Гришка опустил взгляд. С удивлением увидел в своих пальцах незажжённую свечу. Торопливо запалил её, кое-как воткнул и, не перекрестившись, быстро вышел из храма. Две старушки молча и осуждающе проводили его глазами.

Выйдя на улицу, он увидел двух цыганок. Это были таборные женщины в длинных сборчатых юбках, с обветренными лицами, повязанные выгоревшими от степного солнца шалями, обе босые. Та, что постарше, тёмная и хмурая, держала за руку синего от холода мальчишку в одной рубашонке. Вторая – девчонка лет шестнадцати, но уже в повязанном на замужний манер платке – укачивала на руках попискивающего ребёнка. Увидев идущего навстречу Гришку, они переглянулись.

– Романо чяво сан?[42] – осторожно спросила старшая.

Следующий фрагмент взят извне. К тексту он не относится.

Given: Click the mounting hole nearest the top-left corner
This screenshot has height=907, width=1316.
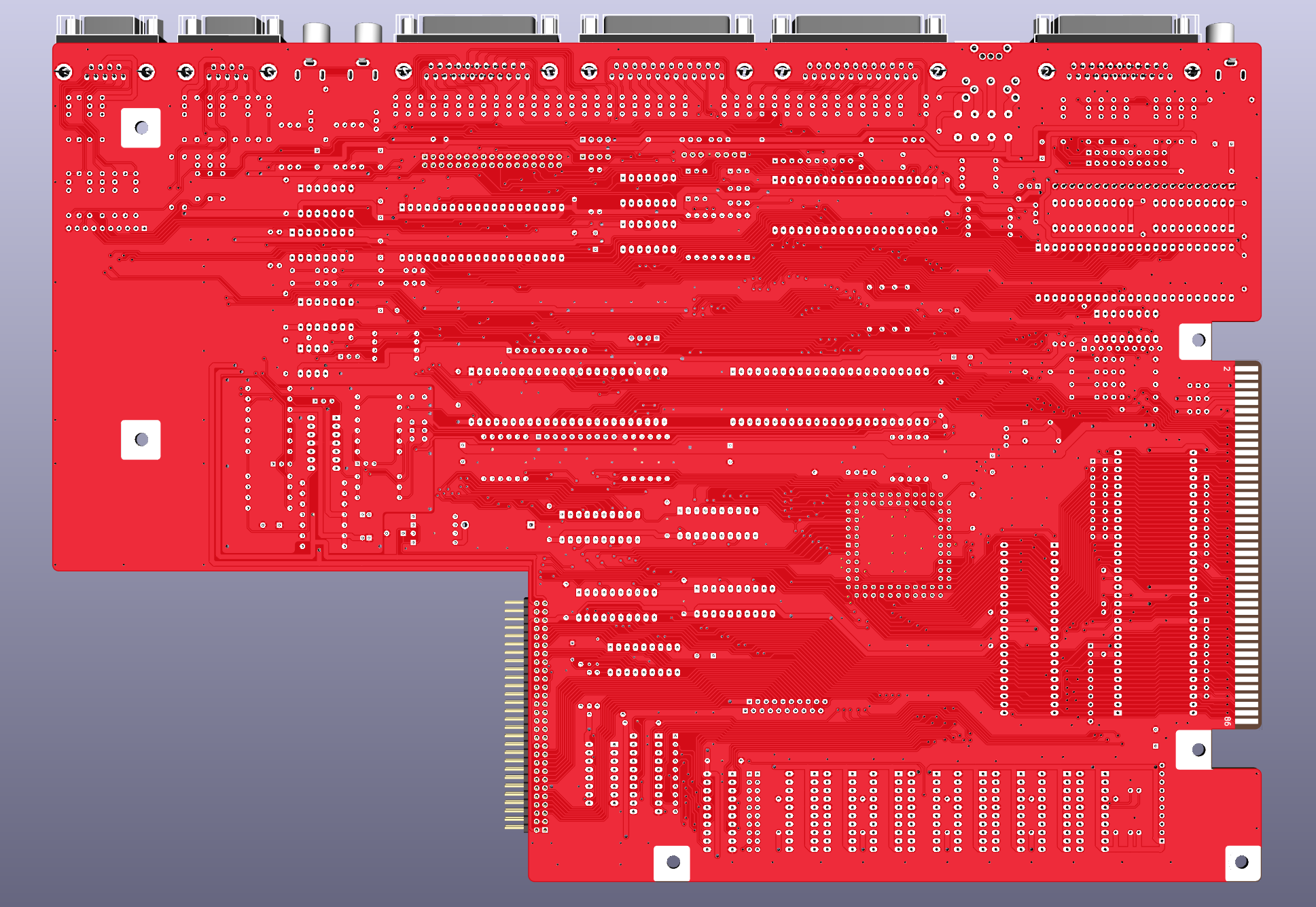Looking at the screenshot, I should click(141, 128).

Гришка кивнул, и лица цыганок просветлели. Женщины подошли ближе.

Вскоре выяснилось, что они были из расположившегося рядом с заставой табора, направляющегося в Смоленск проездом через Москву, и в городе хотят отыскать родню, живущую в Донской слободе. Гришка объяснил цыганкам, как туда добраться, те посокрушались, что далеко, и принялись ожесточённо спорить: брать или не брать извозчика. Гришка посоветовал всё же взять экипаж.

– Заплутаете, ромнялэ, коли не местные. Там в переулках, как в лесу, впору блудить… А что, лошади у ваших мужей хороши?

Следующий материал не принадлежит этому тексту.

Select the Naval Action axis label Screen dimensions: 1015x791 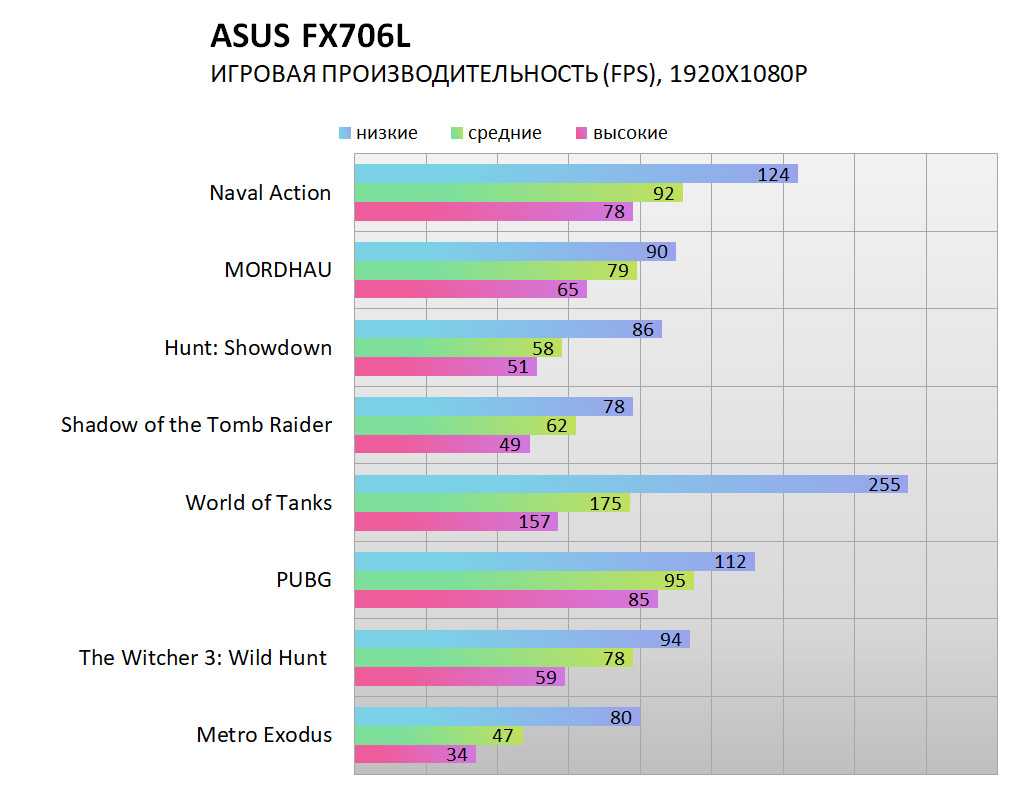pos(270,193)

– Слава богу, золотые кони! – важно сказала молодуха. – Ежели ты кофарь, то сходи глянь. Много времени не потеряешь, тут недалече. Они и поменять, и продать могут.

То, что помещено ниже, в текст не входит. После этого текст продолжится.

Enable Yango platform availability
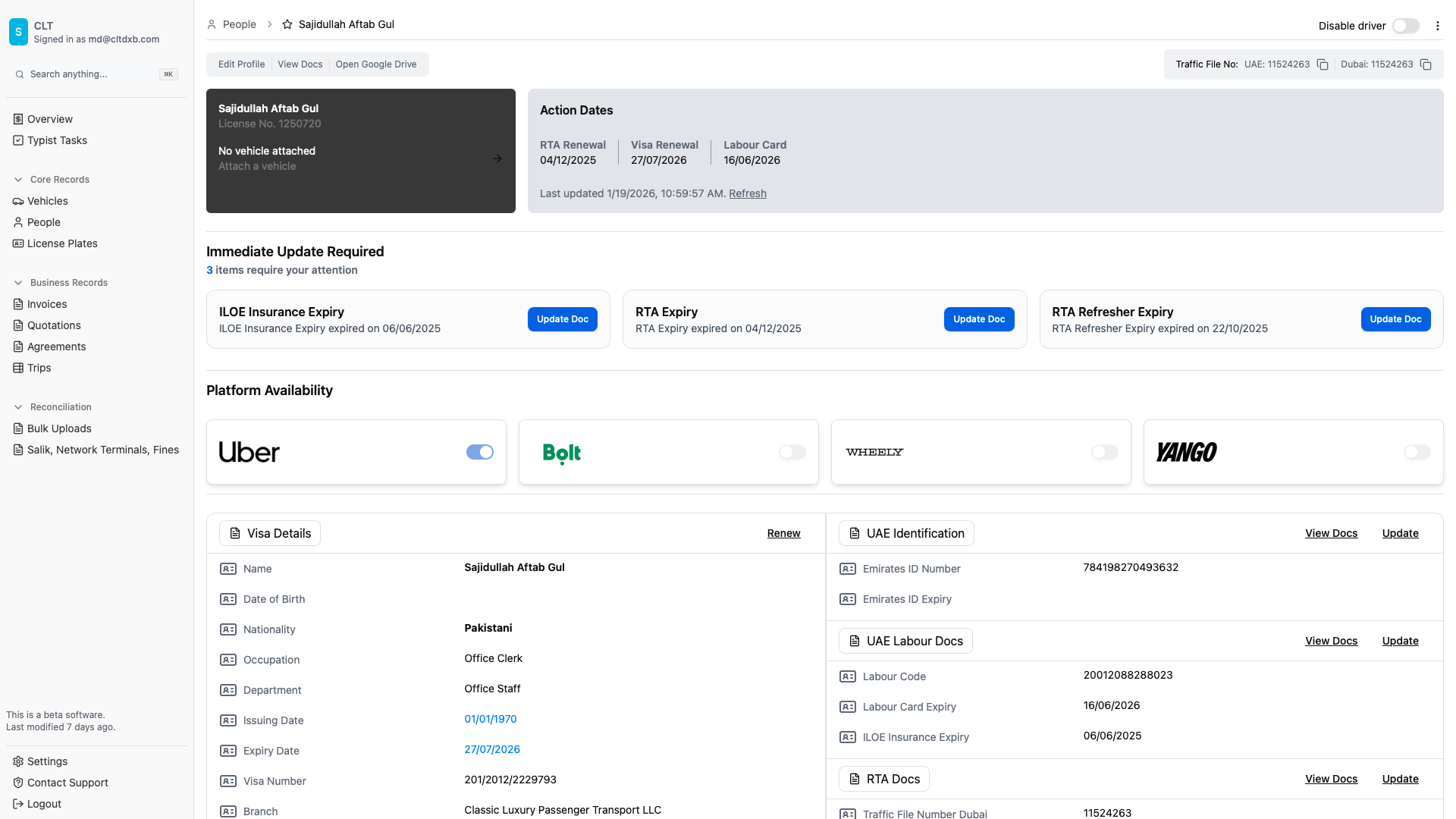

Гришка поблагодарил, постоял немного на тротуаре, глядя вслед уходящим женщинам. Подумал: впрямь, что ли, в табор наведаться? Делать больше нечего, до вечера, до выезда в ресторан, времени много, а идти домой невмоготу. Не мать, так Дашка догадается обязательно, что за печаль его грызёт. Сестра и слепая была – любую беду животом чуяла, а теперь от неё и вовсе не скроешься. Уже второй месяц только и слышишь: «Что с тобой?» да «Влюбился, что ли?» А отвечать ей что?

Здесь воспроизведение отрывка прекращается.